Please recast the entries from the line with "Image resolution: width=805" to the line with "(x=673, y=549)" as a Markdown table with the columns Row and Entry line, leaving out blank lines.

**DATA SUPPLIED:**
━━━━━━━━━━━━━━━━━━━━━━━━━━━━━━

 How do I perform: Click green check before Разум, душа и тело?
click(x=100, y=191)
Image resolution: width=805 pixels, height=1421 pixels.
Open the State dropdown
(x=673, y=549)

━━━━━━━━━━━━━━━━━━━━━━━━━━━━━━

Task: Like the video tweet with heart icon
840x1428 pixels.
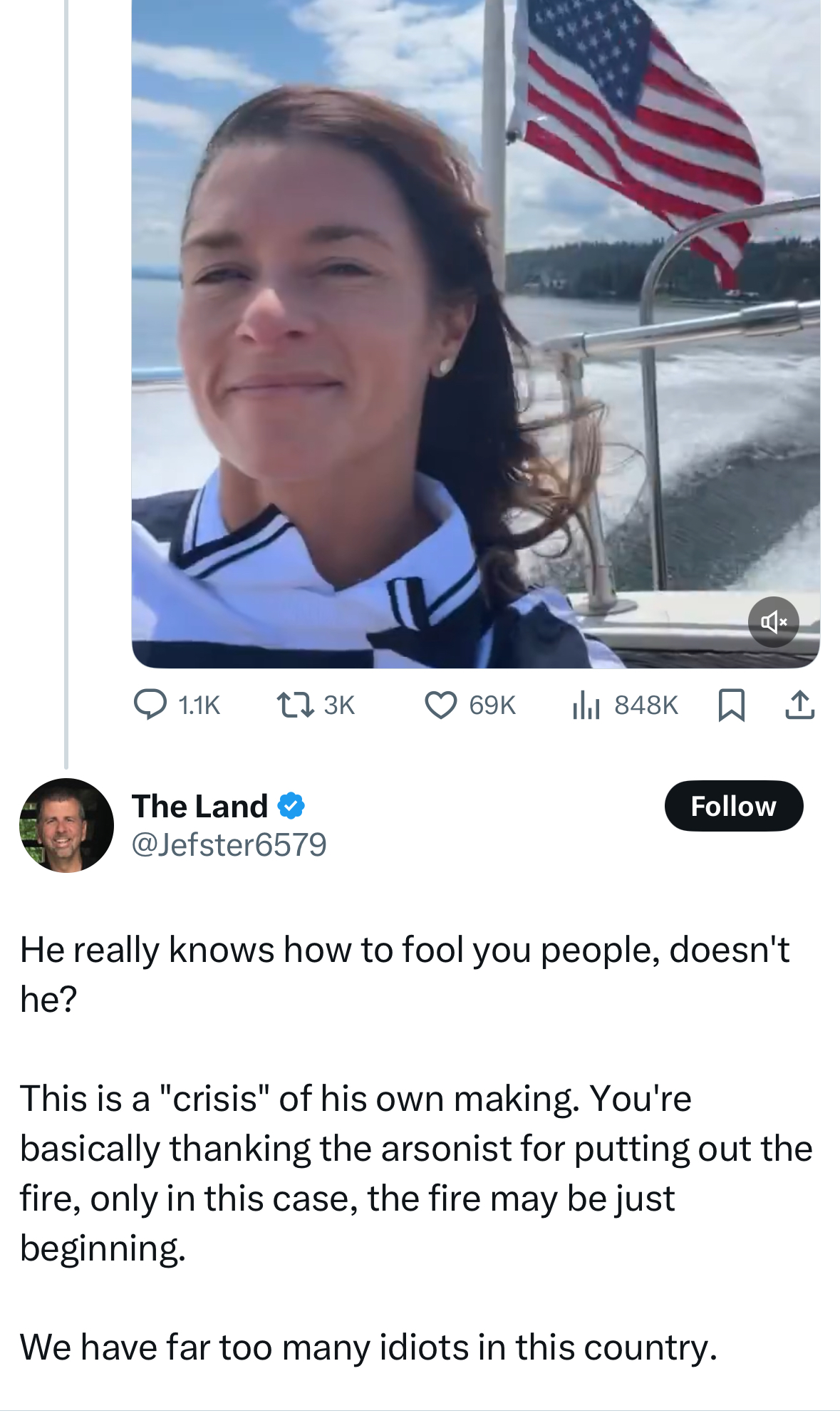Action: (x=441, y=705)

━━━━━━━━━━━━━━━━━━━━━━━━━━━━━━

**FINAL RESULT:**
| Row | Entry line |
|---|---|
| 1 | Image resolution: width=805 pixels, height=1421 pixels. |
| 2 | Open the State dropdown |
| 3 | (x=673, y=549) |